仕事の進め方にも教員組織のやり方、職員組織のやり方と独特のものがあります。ときには同じ組織の中でも異なったりします(さらに言えば、誰が上司なのかで前例がひっくりかえってしまうことも見てきました)。従事者からすれば、目の前にやるべき仕事があり、期日が迫っている中で、この進め方云々で停滞するのは非常にストレスが溜まります。もしも長年所属しているのであれば、経験値をもとに組織文化を知り、対処できる方法を会得できたかもしれません。しかし、こういうところでの仕事は新参者に任され、かつ、即効性のある成果が期待されがちです。「新しい専門職」に関わる専門知識、スキルはあったとしても、組織での経験値が少ない人にとってはミスマッチとしかいいようがありません。

私も着任してしばらくは、独自で何かすると「余計なことをしないでほしい」、「手順が違う」などと指摘が入りました。逆に、何をしていいかわからないでいると「もっと積極的に動いてください」、「〆切が迫っているので早くできませんか」などと指摘が入りました。良かれと思ってしたことも、しなかったことも裏目に出ました。もちろん指摘は正当なものでした。「私は何もできない」、「全学組織の業務は向いていない」と自分を責めたものです。

しばらくして、仕事の進め方の違いは組織文化によるものだったと気持ちの整理ができました。個人の問題としてすべて抱え込む必要はなかったのです。とはいえ、個人に抱え込ませてしまう構造、背景があるというのはとても問題だと思います。私だけの苦労、「失敗」であれば、私個人の問題として対処を考えなければいけませんが、「新しい専門職」に従事した私以外のどなたかが私と同じことを感じているのであれば、社会的な問題になります。そのためにも従事している多くの方の声を拾いたいと思っています。

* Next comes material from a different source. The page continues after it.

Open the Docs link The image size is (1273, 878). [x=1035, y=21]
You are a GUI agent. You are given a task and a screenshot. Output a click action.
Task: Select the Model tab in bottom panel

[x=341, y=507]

職場で求められるスキル、専門的知識、技術の発揮だけが仕事ではありません。多くの人が関わる組織の中で、それぞれが役割に応じて、各自の能力を発揮しなければならないと思います。「進め方」など些細なことと思われるかもしれませんが、教員身分で、かつ上司が職場にいない中で、顔を合わせ続ける職員さんたちと情報が非対称性の中で仕事をするのはとても気を遣います(当然ながら私に何か言いたいと思う職員さんも随分と気を遣われたと思います)。

言い古されたことですけれども、職場の雰囲気がよければ気持ちよく仕事もできます(そうでないと残念な結果になります)。そこを現場や個人の努力でどうにかすることにも限界があります。私としては個人の責任にするのではなく、組織のあり方、制度のあり方といった世の中の「仕組み」をもっとよくすることが大事なのではないかと思います。

ただでさえ、「新しい専門職」に従事する人の多くが任期付で、そう長くないうちにその組織を離れることが事前に決まっています。短い時期でおこなう仕事(このこと自体にも問題を感じていますが)とするのであればこそ、組織の問題で従事者にストレスを抱え込ませることのないよう与えられた仕事に向き合える環境にしてほしいです。

最後に。新天地で業務に関わられたすべての皆さんにとって、その職場が働きやすいところとなっていることを祈っております。